(Task requirements) Return every one of the records below line for line and unchanged, omitting the pictures from your answer.

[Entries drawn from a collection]
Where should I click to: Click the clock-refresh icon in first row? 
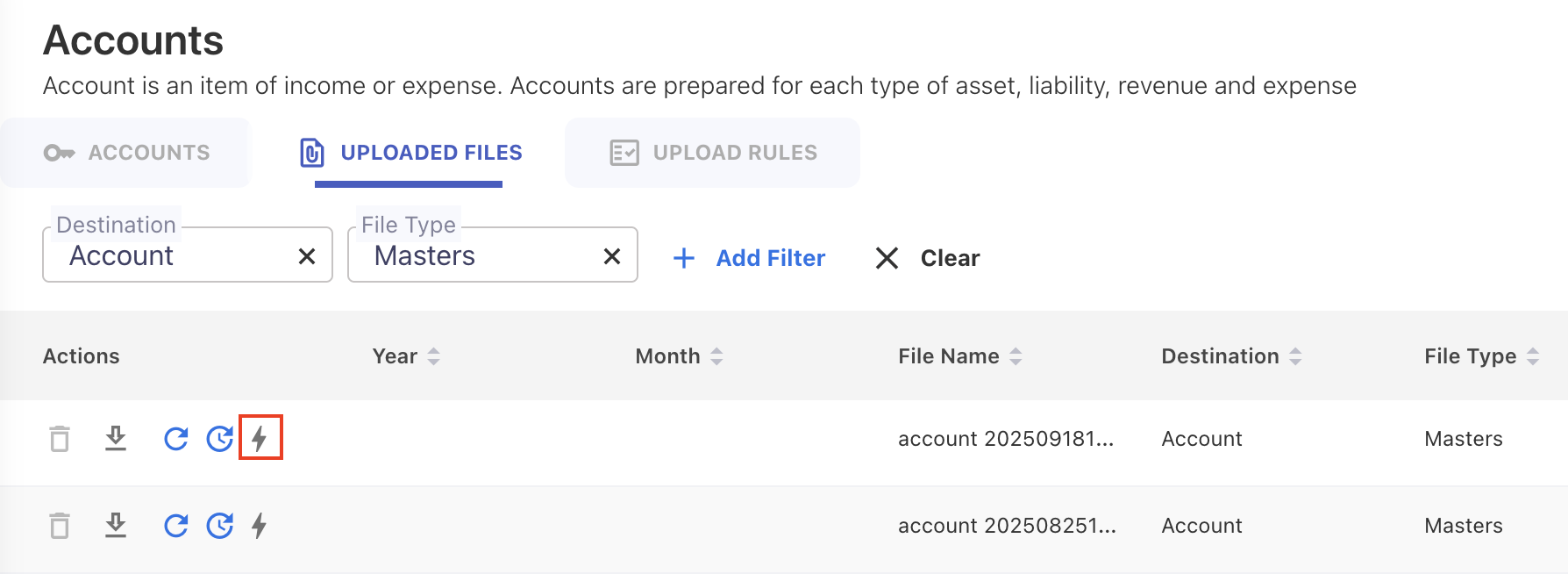pyautogui.click(x=219, y=438)
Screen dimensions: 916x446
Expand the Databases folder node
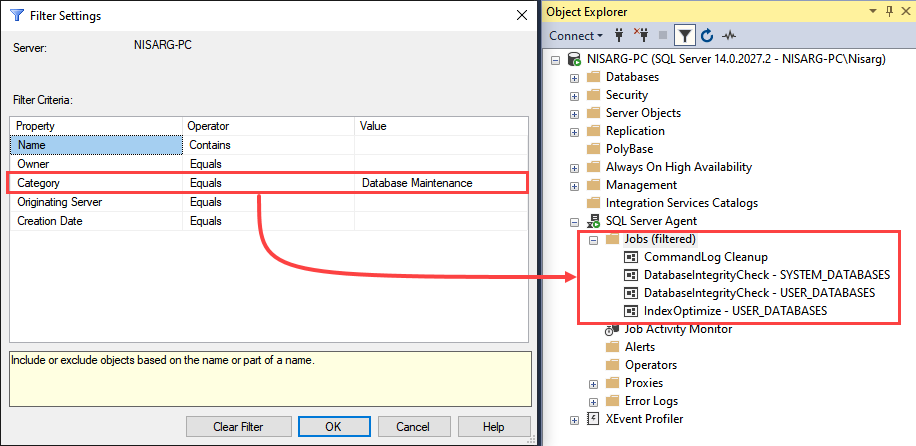[575, 77]
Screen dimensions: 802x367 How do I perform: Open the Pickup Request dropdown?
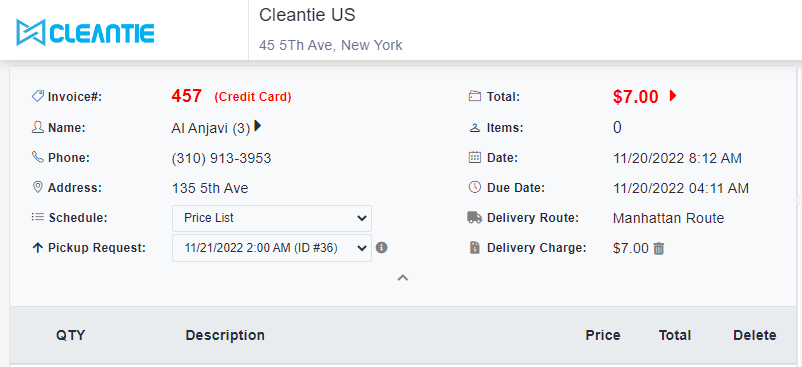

(Written solution)
Where should I click to: Click the clock-refresh icon in first row? 
pyautogui.click(x=219, y=438)
Screen dimensions: 916x446
Expand the Databases folder node
[575, 77]
Screen dimensions: 802x367 How do I perform: Open the Pickup Request dropdown?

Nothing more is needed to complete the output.